Para cumprir o Marco do Saneamento Básico, que prevê que 90% das casas devem ter água potável e esgoto, Caxias precisa ainda implantar 1,9 mil quilômetros de redes. O prazo é até 2033, mas o Samae espera finalizar as obras antes.
Investimento e obras em andamento
Para 2023, conforme a Lei de Diretrizes Orçamentárias (LDO) do município, o Samae tem disponível R$ 60 milhões para investimentos. Atualmente, são quatro obras em andamento realizadas pela autarquia, como a instalação de 19 quilômetros de rede de esgoto no bairro São Pelegrino.
Além do planejamento de instalação do sistema separador, o Samae planeja ainda a construção de mais seis estações de tratamento de esgoto (são 10 em Caxias) e também reformas na rede de esgoto, com a substituição de adutoras antigas.

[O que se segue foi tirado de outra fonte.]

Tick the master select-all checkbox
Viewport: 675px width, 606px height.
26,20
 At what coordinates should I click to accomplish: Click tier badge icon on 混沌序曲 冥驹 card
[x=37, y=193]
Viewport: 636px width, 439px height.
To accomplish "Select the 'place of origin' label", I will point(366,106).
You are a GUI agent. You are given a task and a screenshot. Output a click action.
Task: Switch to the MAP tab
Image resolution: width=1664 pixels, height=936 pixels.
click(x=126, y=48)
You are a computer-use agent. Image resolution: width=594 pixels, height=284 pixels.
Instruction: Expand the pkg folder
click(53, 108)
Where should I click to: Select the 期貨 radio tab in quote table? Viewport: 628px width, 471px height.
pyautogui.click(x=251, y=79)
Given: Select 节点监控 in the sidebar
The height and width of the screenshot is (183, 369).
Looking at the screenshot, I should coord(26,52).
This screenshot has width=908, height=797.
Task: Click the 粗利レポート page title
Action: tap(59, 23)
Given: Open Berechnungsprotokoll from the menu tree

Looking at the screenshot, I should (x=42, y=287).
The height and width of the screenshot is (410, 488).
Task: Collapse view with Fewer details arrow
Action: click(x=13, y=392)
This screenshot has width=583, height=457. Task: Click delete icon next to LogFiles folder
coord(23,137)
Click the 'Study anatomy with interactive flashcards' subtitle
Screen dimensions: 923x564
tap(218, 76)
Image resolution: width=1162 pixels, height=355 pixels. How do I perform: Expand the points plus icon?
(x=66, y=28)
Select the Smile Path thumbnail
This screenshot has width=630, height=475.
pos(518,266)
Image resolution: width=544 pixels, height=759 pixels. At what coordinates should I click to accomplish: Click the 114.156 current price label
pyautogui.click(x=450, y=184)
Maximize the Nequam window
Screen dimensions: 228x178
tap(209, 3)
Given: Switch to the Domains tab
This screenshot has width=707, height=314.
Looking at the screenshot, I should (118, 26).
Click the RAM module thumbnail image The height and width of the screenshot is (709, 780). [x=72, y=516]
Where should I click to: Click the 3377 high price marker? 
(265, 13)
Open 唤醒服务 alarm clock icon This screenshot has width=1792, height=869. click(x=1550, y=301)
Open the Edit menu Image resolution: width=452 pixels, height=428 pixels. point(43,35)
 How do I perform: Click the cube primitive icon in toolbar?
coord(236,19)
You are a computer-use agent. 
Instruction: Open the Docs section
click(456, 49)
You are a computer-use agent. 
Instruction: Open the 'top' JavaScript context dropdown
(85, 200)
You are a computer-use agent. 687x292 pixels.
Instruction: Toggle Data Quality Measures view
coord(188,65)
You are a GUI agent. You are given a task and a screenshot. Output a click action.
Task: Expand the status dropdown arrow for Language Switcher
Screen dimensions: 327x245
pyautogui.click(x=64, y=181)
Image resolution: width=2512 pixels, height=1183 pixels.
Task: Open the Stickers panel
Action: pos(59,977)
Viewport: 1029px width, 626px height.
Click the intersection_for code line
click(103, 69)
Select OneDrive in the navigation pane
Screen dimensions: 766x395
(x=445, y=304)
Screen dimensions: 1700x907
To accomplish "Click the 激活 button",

Esgoto a céu aberto em comunidades sem estrutura completa
Nem todas comunidades caxienses possuem a estrutura completa de esgoto. Em alguns casos, esta falta de sistema gera esgotos a céu aberto. Isso ocorre com pelo menos quatro comunidades ouvidas pela reportagem. No Monte Carmelo, o presidente da Associação de Moradores de Bairro (Amob), Adroaldo Silva, relata que apenas 40% da comunidade, de cerca de 3,6 mil moradores, tem ligação com algum tipo de rede de esgoto.
— Tem um 'valão' a céu aberto, que passa no meio do bairro, que é onde a maioria do pessoal encanou para descer o esgoto — descreve Silva, que afirmou ter procurado a autarquia, mas não recebeu uma previsão de quando a rede pode ser concluída.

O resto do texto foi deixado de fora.